Literature studies have identified a number of phenocopies producing the DGS phenotype resulting from administration of teratogenic agents. Retinoic acid, in the form of isotretinoin, an analogue of vitamin A, has been licensed as a treatment for severe cystic acne and other chronic dermatitis since 1982. Isotretinoin is a known teratogen and was contraindicated for use during pregnancy. Inadvertent usage however, was reported in a 1985 study (Lammer et al 1985). Among the high
incidence of malformed offspring was a characteristic pattern of abnormality including micrognathia, cleft palate, conotruncal heart defect and aortic arch abnormalities and thymic defects. Moreover, this paper summarises similar retinoic acid embryopathies in murine foetuses after exposure of pregnant mice to retinoids, and major craniofacial defects seen in mouse embryos treated with vitamin A. A deficiency of branchial arch mesenchyme, caused by abnormal activity and migration of a population of neural crest cells was proposed, due to the activity of retinoic acid as a candidate morphogen in embryogenesis.

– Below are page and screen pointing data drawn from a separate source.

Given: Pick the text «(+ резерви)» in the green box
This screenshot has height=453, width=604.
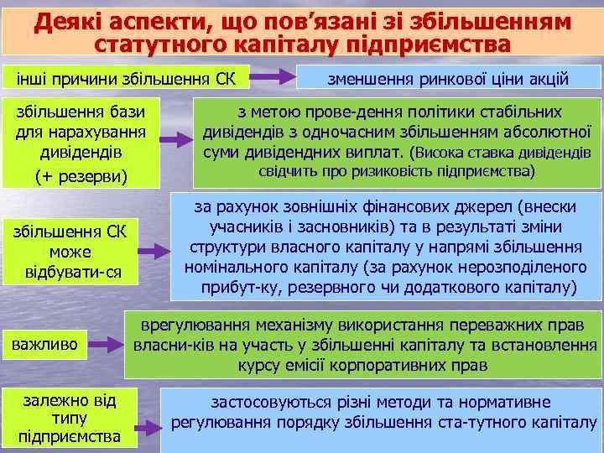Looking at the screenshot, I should tap(81, 175).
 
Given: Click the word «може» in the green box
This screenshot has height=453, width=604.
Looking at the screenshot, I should tap(76, 251).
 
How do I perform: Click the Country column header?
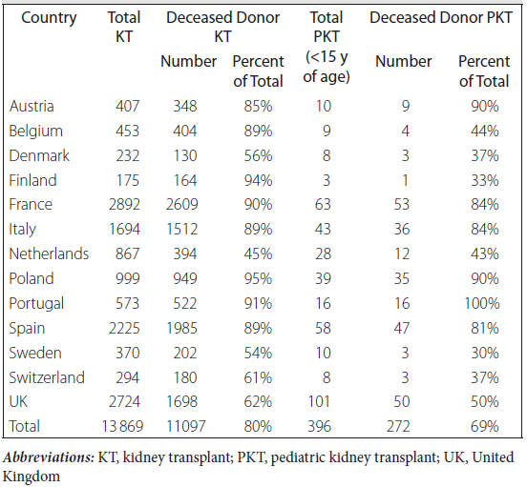pos(49,18)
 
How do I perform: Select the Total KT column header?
pos(124,27)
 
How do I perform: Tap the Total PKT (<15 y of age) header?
pos(327,47)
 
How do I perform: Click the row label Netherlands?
pos(49,254)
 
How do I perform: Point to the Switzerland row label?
pos(47,377)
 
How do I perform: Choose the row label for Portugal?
pos(36,304)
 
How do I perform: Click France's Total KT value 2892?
pos(124,204)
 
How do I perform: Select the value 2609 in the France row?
pos(181,204)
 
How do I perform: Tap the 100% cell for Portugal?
pos(482,303)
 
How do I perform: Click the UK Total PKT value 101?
pos(319,401)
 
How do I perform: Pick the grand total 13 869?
pos(122,426)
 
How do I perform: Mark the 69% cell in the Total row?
pos(485,426)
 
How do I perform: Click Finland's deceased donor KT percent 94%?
pos(258,180)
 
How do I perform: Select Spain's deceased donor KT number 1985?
pos(181,328)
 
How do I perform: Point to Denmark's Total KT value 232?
pos(128,155)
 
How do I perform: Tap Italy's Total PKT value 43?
pos(323,229)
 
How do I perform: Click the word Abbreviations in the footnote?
pos(49,457)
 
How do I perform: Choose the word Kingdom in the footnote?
pos(32,477)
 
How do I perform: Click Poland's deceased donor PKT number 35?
pos(402,278)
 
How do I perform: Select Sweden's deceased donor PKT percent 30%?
pos(485,353)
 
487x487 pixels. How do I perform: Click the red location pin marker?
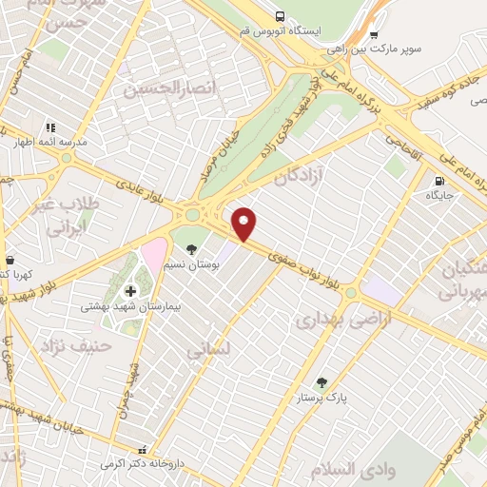point(245,223)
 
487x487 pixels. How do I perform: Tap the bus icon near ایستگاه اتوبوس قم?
point(280,16)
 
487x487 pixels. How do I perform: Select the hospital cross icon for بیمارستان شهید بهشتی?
point(130,290)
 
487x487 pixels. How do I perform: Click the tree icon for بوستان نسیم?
point(191,248)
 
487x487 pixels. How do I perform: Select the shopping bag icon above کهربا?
point(10,259)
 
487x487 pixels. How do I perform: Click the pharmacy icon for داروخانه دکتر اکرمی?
point(143,449)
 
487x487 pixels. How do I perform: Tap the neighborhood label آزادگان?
point(301,176)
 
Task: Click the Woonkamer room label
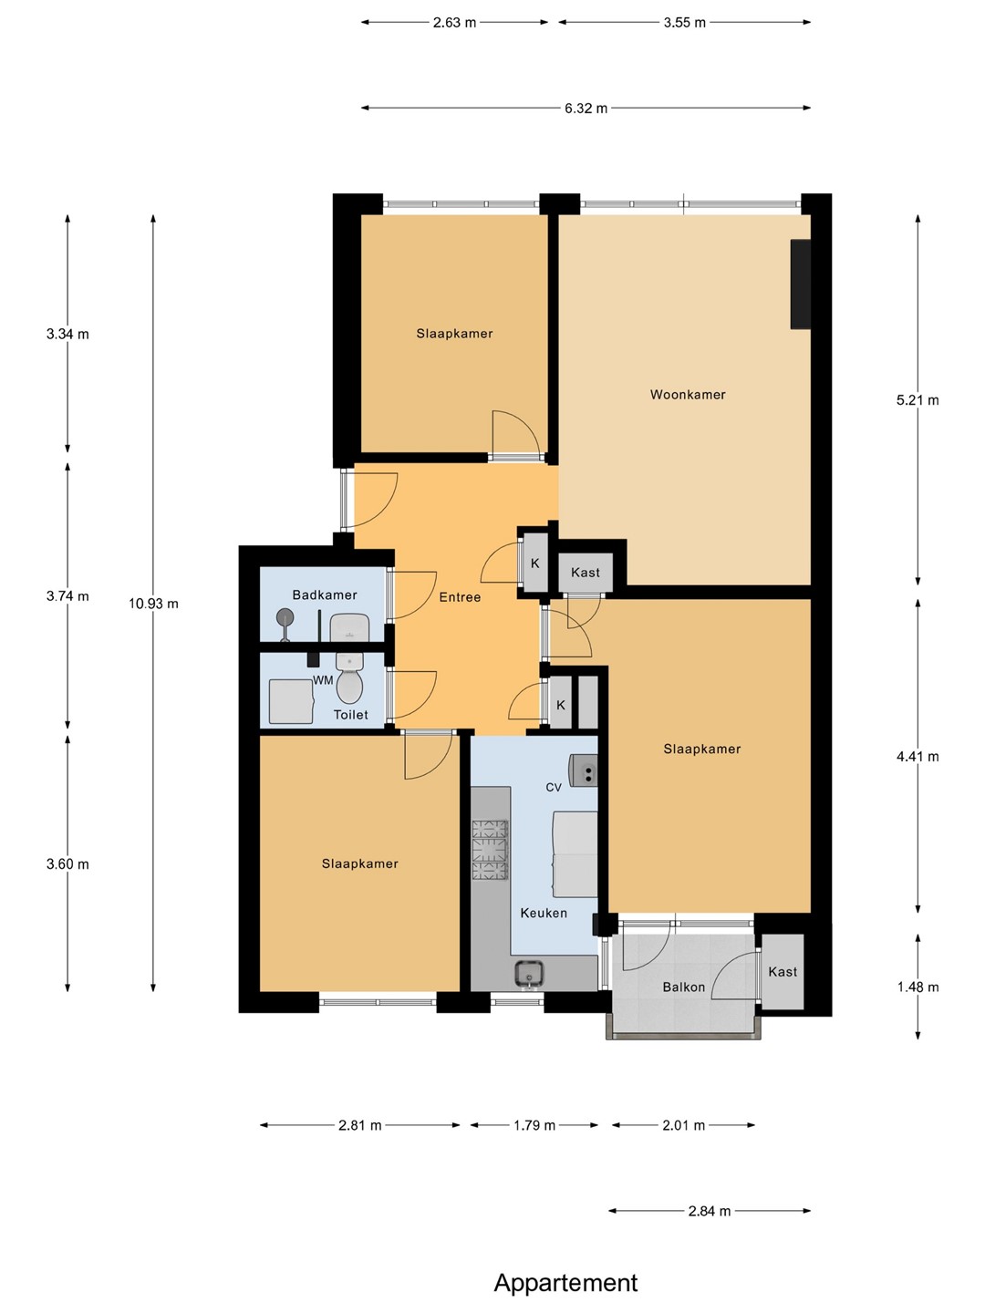coord(687,394)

A common mechanism was also attributed to cases of DGS bom to mothers with a history of alcohol abuse. Four cases have been described so far (Ammann et al 1982). The heart defects seen include toF and VSD. Again these defects have been
reproduced in mice (Daft et al 1984). toF, VSD and PTA were reported in 5-10% of patients with thalidomide induced phocomelia. Maternal diabetes has also been associated with a DGS phenotype (Pexieder T 1986).
Another animal study shows congenital defects resembling DGS in rat and hamster foetuses (Oster et al 1983). The fat soluble, zinc-chealating agent Win 18,446 (bis- dichloroacetylamine), was found to be a powerful teratogen when administed to pregnant rodents during days 9-21 of the gestation period. Day 11, in which the defects most closely resemble DGS, represents the fourth week of human
embryological development. The drug, which is non-toxic to adult animals, produced a triad of facial, conotruncal and thymic abnormalities. WIN 18,446 is known to complex zinc in a non-polar medium. Maternal zinc deficient diets in rats result in gross congenital abnormalities and a deficiency in zinc has been associated with alcoholism (reviewed in Oster et al 1983). The bis-dichloroacetylamine is highly lipid
soluble and could thus compete for available zinc with membrane bound zinc- dependent enzymes, or interfere with other zinc dependent cellular pathways.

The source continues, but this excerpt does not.